If ETH ETFs Are Denied in the U.S., What Should We Focus On?
Outside the U.S. securities market, the UK, Hong Kong, and Australia are also issuing Bitcoin ETFs. The trend of crypto becoming part of mainstream finance is on the rise.
On April 15, 2024, Hong Kong's KraneShares and China Asset Management (Hong Kong) announced that they had received approval from the Hong Kong Securities and Futures Commission (SFC) to list the first Bitcoin and Ethereum ETFs on the Hong Kong Stock Exchange. With well-defined regulatory guidelines, the SFC has confirmed that these assets are not classified as securities, thus eliminating the regulatory uncertainty present in U.S. markets.
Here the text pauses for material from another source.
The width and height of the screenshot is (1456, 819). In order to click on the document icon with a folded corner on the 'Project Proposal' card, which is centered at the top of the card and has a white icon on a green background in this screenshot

Consequently, crypto asset ETF issuers will not face compliance risks related to issuing illegal securities.
On April 30, 2024, the Hong Kong Stock Exchange marked the first trading day for Bitcoin and Ethereum ETFs, which also permitted physical redemptions.
On May 24, 2024, breaking news from Yahoo Finance reported that the Hong Kong SFC is considering allowing Ethereum ETFs to participate in staking. Sources indicated that the SFC is in talks with crypto asset ETF issuers about providing staking services through licensed platforms, though these discussions are still ongoing, with no clear timeline for a decision.